Published on Victorian Council of Social Service, Friday 1 March 2012

The purpose of Melbourne’s new Metropolitan Planning Strategy is to manage growth and change over the next 30-40 years. If the strategy is to succeed, then it needs to create the framework for residents of the city to have difficult but essential conversations about what happens in their local neighbourhoods.

Melbourne’s population is expected to grow by about 50 per cent in the next four decades – from around 4 million to around 6 million people. That means the city will need a lot more housing. Currently, the dominant response to demand for new housing is to spread the footprint of greater Melbourne into ‘greenfield’ sites, which are overwhelmingly filled with detached, family-size homes.

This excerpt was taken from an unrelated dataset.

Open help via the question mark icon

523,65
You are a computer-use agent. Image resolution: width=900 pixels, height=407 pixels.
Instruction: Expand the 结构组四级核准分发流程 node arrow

Suburban development of this type will no doubt continue: large parcels of land have already been set aside for future housing in growth areas to the west, north and south-east of Melbourne. There is also provision for ‘brownfield’ development closer to the city centre – the conversion of existing industrial precincts like Fisherman’s Bend into to mixed-use areas with a high proportion of residential buildings, many of which are likely to be apartments, town-houses or terraces.

Neither ‘greenfield’ nor ‘brownfield’ building however, will be enough to accommodate a growing population with changing needs and preferences. This will also require ‘greyfield’ development – that is, the construction of more dwellings of diverse types in established middle-ring suburbs. The challenge is not just to provide sufficient shelter to ensure that everyone has a place to live; it is also to build dwellings in locations that increase residents’ access to opportunities.

The Australian economy is becoming more knowledge-intensive, service-based and internationally oriented. This, in turn, is driving changes in the location of businesses and jobs. Highly paid, high knowledge jobs are increasingly clustered around the centre of the city, as firms take advantage of the economics of agglomeration – the productivity benefits that flow from being located close together.

This clustering also generates lower-skilled jobs to service the high-knowledge sector – think restaurant and café staff, cleaners, receptionists, security guards and so on.

If all lower-cost housing in Melbourne is located on the urban fringe, then it becomes more difficult to access the opportunities that the restructuring of the Australian economy generates. Hence the need to increase the supply of diverse, affordable housing in established suburbs that are already relatively well endowed with services like schools, shops and public transport.

This will be contentious. Many residents are reluctant to see apartment blocks or townhouses being built in streets that previously only had detached homes. There is a widespread view that living in a free-standing house is an essential part of the Australian way of life, and that any other type of accommodation is an unacceptable compromise.

When we make dwelling choices however, there are many more factors at play than whether you can walk all the way around the house or the number of bedrooms it has. Price is an obvious influence on decisions, but so too is location.

When we rent or buy a place to live, we trade off these different attributes according to our particular needs – a couple with young children for example, or a lover of large dogs, may put a premium on having a backyard, whereas an older person living alone may prefer a smaller place that requires less maintenance and is within walking distance of transport, parks and shops.

It is important to remember that fewer than half of all Australian households have children living in them – in fact about a quarter of all households consist of people living alone and roughly another quarter are couple-only households. We are a diverse society, so it is not surprising that our housing preferences are diverse too.

Research by the Grattan Institute for our report, The housing we’d choose, found that, given a choice, many Australians would choose to live in an apartment or townhouse, rather than a free-standing house, if it was within their price range and well located.

If Melbourne’s new metropolitan strategy is to facilitate well-designed, high-quality ‘greyfield’ development over the next three to four decades, then it also needs to be sensitive to the needs of existing residents in established suburbs.

That means creating the conditions for residents to negotiate change in their own neighbourhoods, through concrete discussions about the trade-offs that are involved. If the population of a suburb is going to increase, then what new services will be provided? Will there be additional transport, schools and parks? Equally, what are the implications of resisting change – could it mean that the suburb actually declines as the housing stock and the population ages?

In our report, Cities: who decides? the Grattan Institute studied the record of cities overseas that have managed major change, while also managing to significantly improve their ability to meet residents’ needs. Our findings were that one key pre-requisite of success is a consistent strategic direction across political cycles, which is what the Melbourne’s new strategic plan is supposed to provide.

Equally important, however, was to have residents involved in decision making and that requires genuine, sophisticated and deep public engagement of an order of magnitude different to what happens in Australia today.